I find that there are numerous material facts in dispute concerning whether AXA's conduct with regard to settlement of the Garcia Suit was reasonable. Here, PCC has presented evidence, including e-mail correspondence between PCC's counsel and AXA and the deposition testimony of Cari Jay Raymond, that AXA exercised significant control over defense of the Garcia Suit, and controlled settlement in all material respects. In addition, PCC has presented evidence, through the deposition testimony and report prepared by Plaintiff's expert Lewis Quigg, Esq., following remand of the Garcia Suit from the Tenth Circuit, that AXA was aware that attorneys' fees and costs were reducing the available policy limits, and that PCC was exposed to a judgment in excess of the available limits, and nevertheless acted unreasonably with regard to settlement of the case. The jury is entitled to consider this evidence. Moreover, AXA's contention that it relied on the advice of counsel in determining the amount of settlement authority to grant in the Garcia Suit, while relevant to the reasonableness of its conduct, is not an absolute defense to PCC's bad faith claim. Construing the factual disputes and inferences in favor of PCC, I find that material facts are in dispute and that summary judgment is inappropriate.
3. Liquidated Damages
I also reject AXA's contention that it is entitled partial summary judgment in its favor on what it characterizes as "PCC's claim to recover the amount of liquidated damages awarded to Garcia." AXA maintains that even if PCC could establish bad faith, it cannot recover indemnity for the $256,362 awarded to Garcia as liquidated damages under the ADEA.

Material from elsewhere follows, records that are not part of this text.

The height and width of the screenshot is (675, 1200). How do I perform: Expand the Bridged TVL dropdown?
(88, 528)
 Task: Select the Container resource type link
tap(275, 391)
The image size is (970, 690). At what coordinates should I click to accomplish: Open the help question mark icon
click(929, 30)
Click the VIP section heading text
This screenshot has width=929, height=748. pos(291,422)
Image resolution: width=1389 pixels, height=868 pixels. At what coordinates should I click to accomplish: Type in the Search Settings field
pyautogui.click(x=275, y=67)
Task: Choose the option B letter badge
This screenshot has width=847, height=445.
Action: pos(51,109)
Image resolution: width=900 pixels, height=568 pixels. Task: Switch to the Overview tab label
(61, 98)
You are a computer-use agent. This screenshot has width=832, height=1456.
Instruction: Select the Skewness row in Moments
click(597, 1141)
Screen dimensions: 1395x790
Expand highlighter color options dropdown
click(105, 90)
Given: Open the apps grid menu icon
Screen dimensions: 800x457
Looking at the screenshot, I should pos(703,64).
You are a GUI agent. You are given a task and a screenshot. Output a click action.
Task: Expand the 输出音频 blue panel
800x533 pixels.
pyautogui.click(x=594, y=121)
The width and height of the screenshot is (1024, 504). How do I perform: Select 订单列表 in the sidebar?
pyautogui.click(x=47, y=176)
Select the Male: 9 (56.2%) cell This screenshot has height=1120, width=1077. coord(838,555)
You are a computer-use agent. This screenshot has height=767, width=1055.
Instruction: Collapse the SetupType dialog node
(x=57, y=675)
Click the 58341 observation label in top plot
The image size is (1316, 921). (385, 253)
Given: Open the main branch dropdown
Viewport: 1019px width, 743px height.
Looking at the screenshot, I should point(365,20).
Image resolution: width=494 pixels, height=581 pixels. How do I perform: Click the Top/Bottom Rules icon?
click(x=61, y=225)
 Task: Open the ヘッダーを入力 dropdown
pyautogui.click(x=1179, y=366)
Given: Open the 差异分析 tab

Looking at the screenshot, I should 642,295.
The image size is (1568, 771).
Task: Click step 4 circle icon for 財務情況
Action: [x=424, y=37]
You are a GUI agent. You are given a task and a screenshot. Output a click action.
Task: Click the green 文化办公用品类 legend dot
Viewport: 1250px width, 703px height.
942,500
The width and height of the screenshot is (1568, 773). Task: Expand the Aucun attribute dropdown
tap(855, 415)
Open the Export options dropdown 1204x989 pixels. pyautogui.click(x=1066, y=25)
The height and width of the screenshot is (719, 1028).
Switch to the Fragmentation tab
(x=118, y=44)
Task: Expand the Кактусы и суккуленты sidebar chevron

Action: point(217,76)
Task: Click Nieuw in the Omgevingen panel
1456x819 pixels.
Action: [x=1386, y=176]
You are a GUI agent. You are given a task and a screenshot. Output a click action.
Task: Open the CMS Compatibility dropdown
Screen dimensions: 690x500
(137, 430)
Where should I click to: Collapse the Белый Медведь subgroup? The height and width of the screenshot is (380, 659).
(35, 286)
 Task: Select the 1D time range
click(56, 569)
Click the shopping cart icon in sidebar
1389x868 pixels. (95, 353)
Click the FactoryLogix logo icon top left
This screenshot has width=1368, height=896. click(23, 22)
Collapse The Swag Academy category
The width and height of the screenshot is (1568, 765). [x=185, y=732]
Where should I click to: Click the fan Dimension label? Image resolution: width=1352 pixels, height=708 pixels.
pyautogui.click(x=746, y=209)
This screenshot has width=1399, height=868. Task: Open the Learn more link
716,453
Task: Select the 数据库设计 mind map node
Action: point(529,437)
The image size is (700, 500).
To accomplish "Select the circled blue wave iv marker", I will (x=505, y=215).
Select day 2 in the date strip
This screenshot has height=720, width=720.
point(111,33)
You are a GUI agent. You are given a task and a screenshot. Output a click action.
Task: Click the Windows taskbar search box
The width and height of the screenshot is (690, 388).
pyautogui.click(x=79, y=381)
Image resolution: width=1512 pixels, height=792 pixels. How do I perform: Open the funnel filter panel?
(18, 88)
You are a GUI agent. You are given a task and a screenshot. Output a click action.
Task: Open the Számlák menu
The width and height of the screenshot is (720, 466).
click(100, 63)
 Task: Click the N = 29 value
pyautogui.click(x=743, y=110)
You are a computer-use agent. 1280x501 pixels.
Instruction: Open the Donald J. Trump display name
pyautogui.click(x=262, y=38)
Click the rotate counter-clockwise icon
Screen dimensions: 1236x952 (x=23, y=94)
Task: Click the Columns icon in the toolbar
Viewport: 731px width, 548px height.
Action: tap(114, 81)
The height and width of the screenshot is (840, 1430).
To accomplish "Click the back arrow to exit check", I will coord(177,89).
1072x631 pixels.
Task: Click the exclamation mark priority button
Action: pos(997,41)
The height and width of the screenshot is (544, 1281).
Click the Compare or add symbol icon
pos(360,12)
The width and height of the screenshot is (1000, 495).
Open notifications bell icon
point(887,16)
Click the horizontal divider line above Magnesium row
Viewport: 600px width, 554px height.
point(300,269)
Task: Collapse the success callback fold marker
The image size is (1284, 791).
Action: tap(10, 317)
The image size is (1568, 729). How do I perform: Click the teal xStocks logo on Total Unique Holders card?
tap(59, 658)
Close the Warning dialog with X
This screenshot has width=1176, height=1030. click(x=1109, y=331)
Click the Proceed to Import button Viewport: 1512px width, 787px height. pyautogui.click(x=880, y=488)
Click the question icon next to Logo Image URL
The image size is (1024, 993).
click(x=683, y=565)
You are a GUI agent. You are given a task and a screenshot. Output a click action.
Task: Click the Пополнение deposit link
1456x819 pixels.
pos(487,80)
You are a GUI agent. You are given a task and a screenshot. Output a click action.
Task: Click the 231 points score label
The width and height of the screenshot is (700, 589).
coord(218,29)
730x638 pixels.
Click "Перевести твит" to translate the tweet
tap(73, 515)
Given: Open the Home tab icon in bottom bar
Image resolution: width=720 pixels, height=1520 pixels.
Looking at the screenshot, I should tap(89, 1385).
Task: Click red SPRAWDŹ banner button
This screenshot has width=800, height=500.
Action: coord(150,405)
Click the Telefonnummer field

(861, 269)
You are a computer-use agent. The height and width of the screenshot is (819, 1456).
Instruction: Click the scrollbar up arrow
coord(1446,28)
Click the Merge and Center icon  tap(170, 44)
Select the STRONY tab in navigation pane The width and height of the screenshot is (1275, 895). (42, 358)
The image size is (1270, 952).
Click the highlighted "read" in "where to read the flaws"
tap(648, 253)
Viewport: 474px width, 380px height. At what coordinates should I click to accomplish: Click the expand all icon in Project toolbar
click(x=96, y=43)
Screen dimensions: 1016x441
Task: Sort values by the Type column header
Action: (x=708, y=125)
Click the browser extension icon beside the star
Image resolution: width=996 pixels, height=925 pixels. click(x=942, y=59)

AXA also asserts that PCC cannot recover its attorneys' fees incurred in prosecuting this action. Because PCC has made clear that it does not seek to recover those attorneys' fees, I need not address this argument.
As discussed above, it is unclear whether Colorado public policy precludes coverage of an award of liquidated damages in a ADEA case. Moreover, AXA's argument is based on its assumption that the $256,362 awarded to Garcia as liquidated damages under the ADEA was covered by the portion of the settlement paid by PCC, and not the portion paid by AXA. There is no evidence in the record before me to support this assumption. AXA voluntarily contributed its remaining policy limit in order to settle the Garcia Suit. There is no evidence in the record that at the time of settlement of the Garcia Suit either AXA or PCC specified whether their respective contributions represented the compensatory portion of the judgment, the attorneys' fees portion of the judgment, the tax enhancement, or the liquidated damages portion of the judgment. Based on the record before me, I cannot grant partial summary judgment concerning the liquidated damages portion of the Judgment.
III. CONCLUSION
In conclusion, I find that Plaintiff has demonstrated through its Response to Defendant's Motion for Summary Judgment, that there are genuine issues of material fact that preclude entry of summary judgment in this case. Therefore, it is hereby
ORDERED that Defendant's Motion for Summary Judgment, filed August 1, 2006 (docket #47) is DENIED.